Exercise objective: Of the lines below, report only those that contain "will".

Data for the task:
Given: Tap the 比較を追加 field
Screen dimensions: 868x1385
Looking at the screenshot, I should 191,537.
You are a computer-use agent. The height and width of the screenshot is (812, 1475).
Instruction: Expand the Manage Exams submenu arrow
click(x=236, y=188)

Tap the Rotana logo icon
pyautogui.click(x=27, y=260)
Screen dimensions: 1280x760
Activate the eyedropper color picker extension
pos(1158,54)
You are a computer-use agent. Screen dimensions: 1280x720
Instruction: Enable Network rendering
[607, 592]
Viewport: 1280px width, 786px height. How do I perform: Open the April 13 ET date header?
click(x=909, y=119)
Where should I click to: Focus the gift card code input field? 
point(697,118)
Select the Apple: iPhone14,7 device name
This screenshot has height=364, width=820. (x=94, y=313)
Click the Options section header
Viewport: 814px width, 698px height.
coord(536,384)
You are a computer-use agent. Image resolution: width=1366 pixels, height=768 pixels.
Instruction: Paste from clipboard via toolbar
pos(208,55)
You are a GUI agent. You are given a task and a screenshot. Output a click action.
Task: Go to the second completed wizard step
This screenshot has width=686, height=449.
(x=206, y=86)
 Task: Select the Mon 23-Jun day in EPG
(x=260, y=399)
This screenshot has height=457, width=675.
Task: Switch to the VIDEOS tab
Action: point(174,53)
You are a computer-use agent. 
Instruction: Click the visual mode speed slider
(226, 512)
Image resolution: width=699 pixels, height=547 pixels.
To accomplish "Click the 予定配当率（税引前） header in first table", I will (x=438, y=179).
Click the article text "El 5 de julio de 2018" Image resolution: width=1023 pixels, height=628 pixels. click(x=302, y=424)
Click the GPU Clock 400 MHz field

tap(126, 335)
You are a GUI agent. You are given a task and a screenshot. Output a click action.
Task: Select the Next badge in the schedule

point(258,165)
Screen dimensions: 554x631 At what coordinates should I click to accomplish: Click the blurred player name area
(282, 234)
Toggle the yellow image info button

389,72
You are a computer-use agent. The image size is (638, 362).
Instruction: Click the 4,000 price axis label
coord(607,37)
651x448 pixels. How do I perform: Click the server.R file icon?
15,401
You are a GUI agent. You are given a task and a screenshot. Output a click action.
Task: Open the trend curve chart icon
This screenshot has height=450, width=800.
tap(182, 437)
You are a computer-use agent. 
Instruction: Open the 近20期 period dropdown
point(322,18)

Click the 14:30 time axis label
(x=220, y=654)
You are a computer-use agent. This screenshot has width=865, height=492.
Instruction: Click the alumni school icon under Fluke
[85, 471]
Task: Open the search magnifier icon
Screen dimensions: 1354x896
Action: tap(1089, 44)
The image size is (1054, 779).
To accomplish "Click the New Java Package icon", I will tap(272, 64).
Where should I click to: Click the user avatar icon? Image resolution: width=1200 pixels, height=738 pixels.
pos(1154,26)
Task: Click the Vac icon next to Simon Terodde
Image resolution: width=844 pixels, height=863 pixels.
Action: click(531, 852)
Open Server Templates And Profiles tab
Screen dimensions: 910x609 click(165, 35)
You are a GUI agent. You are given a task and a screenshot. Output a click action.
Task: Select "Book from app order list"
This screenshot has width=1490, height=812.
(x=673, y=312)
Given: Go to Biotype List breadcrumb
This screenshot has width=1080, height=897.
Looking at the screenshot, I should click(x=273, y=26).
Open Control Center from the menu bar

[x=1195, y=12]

Exercise answer:
To accomplish "Click the 予定配当率（税引前） header in first table", I will (x=438, y=179).
To accomplish "Click the New Java Package icon", I will tap(272, 64).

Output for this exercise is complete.